**REQUESTS**
• A. In the forum thread, what liquid does the first poster recommend using to experiment with the whisk attachment?
• B. List every person or forum user named in the forum thread.

**GIVEN PASSAGE**
***
I've never used the processor for ice -- I don't think the motor has enough "oomph" for that. There are some things where you just have to pull the blender out.

But for sauces and such, there's no comparison. Here's a link. I bought mine at "Bed Bath and Beyond Our Means" for $50, with a 20% coupon.

http://www.amazon.com/Cuisinart-CSB-77-Blender-Chopper-Attachments/dp/B0006G3JRO

It comes with a whisk attachment, too. If you buy one, throw that whisk attachment as far away as you possibly can. The whisk attachment has ONE use -- MAKING A REALLY BIG HORKIN' MESS. If you're going to experiment with the whisk attachment, do so whisking water. Trust me on this one.


----------



## pjrose (May 23, 2009)

*ROFL!*

Never been to Costco, and couldn't imagine what you could be ranting about.....

OMG, I have been laughing so hard :hysterical: I've made myself cry   so I can't see the screen, then I started to choke and cough, and now I have to go to the bathrooommmmmmm.

(A few minutes later....)

ok - back now - Have you thought of going on a comic show or writing?  Or perhaps applying to replace Letterman or Leno?  Oh yeah, forgot - you hate television  

And in answer to the question about the attraction of the free samples, it's because the calories don't count :whoopie:


----------



## Kal (May 23, 2009)
***
**PROVIDED DATA**

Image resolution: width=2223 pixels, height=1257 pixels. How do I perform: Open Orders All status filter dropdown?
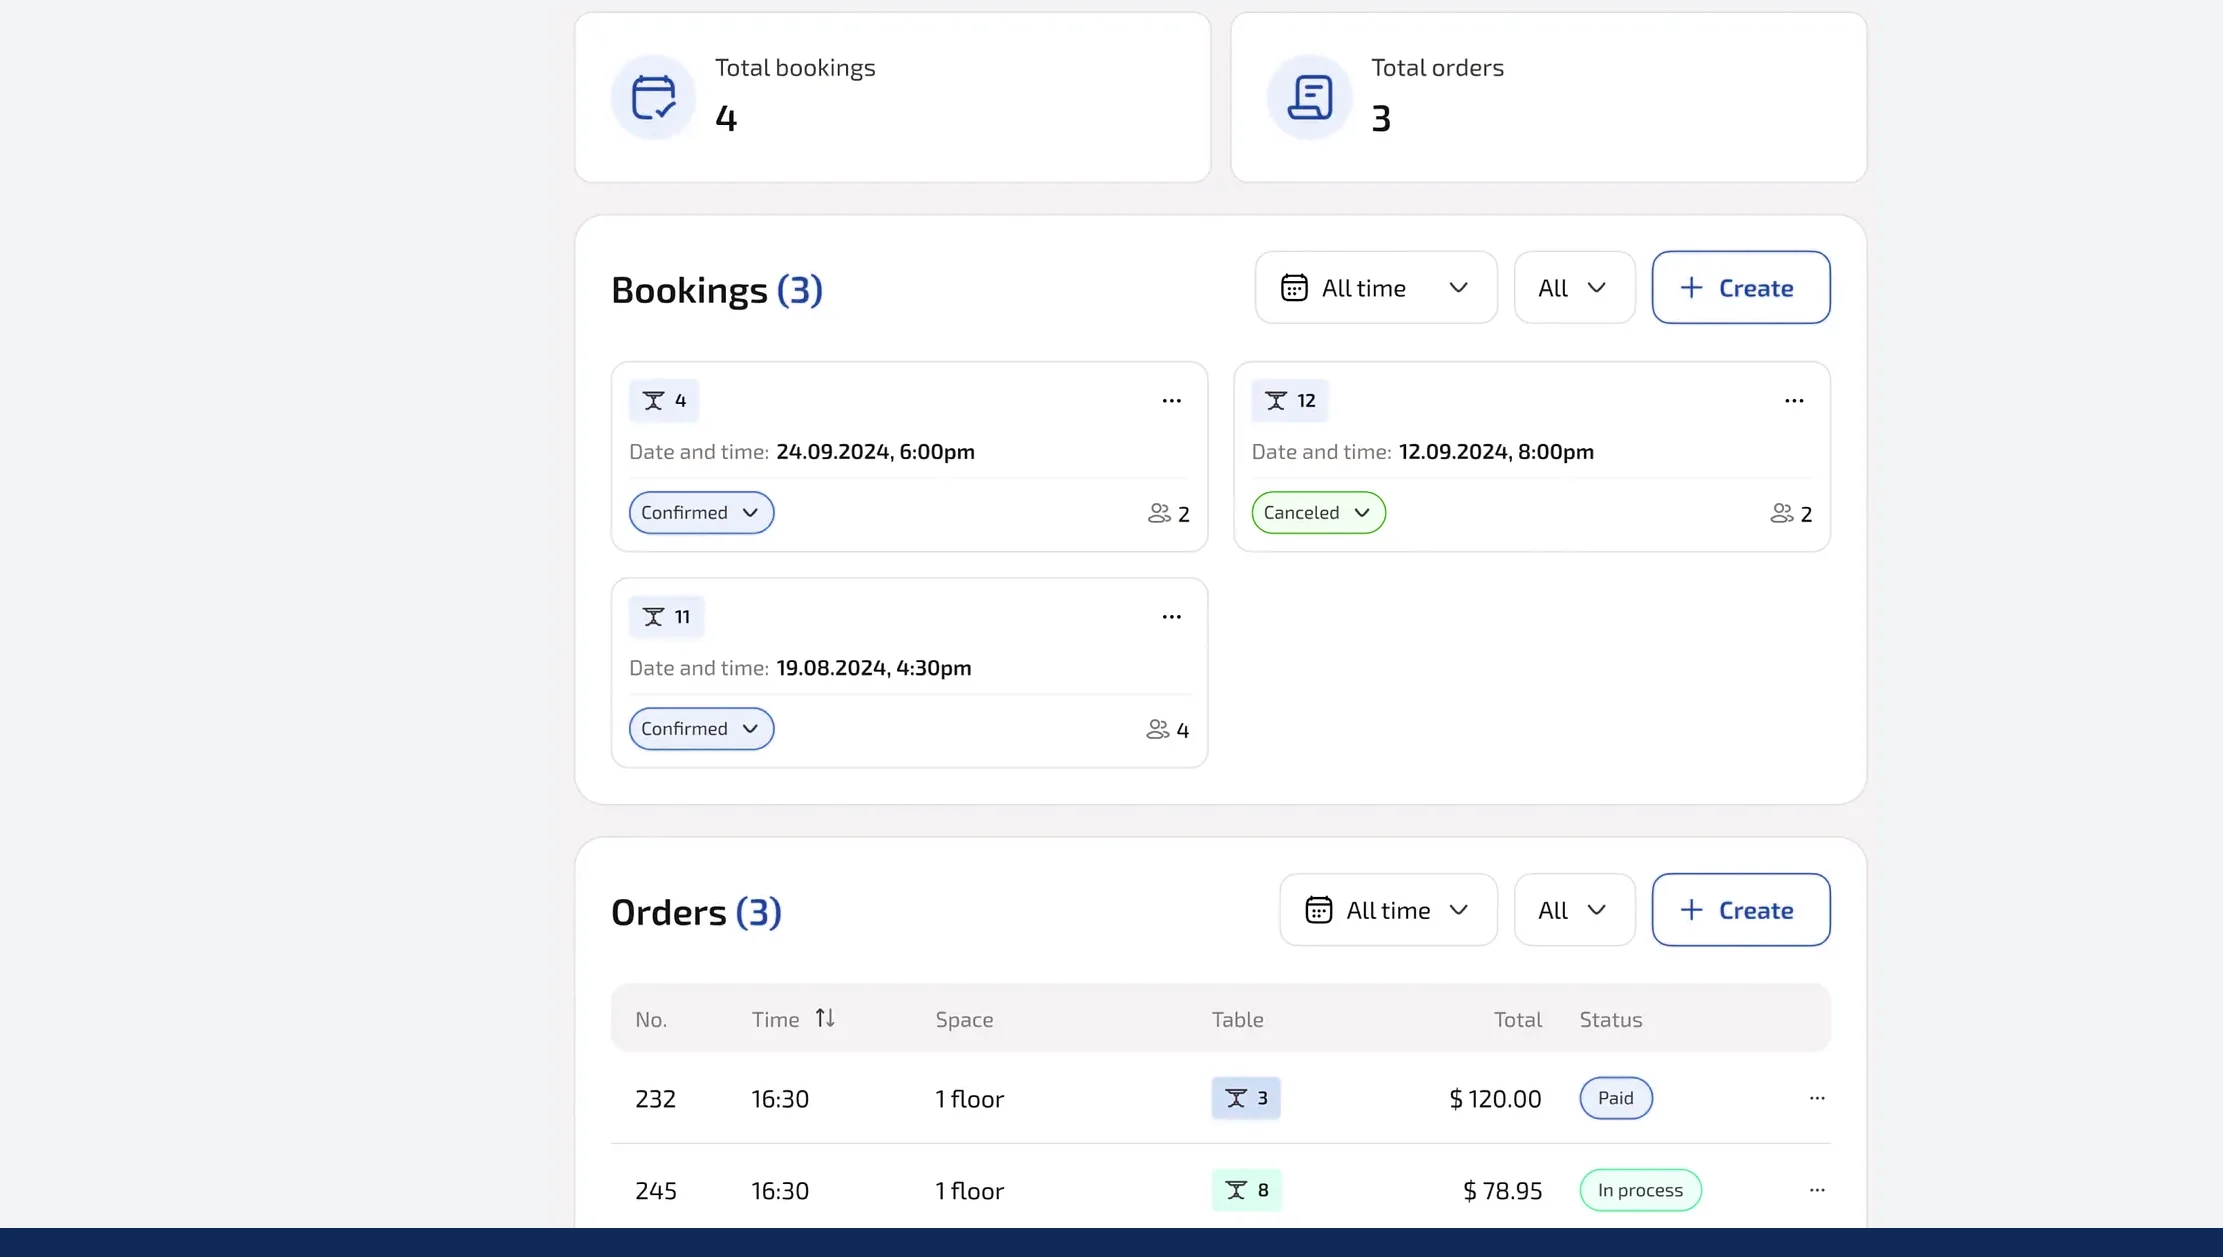[1573, 910]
***
**EXPECTED OUTPUTS**
• A. Water.

• B. pjrose, Letterman, Leno, Kal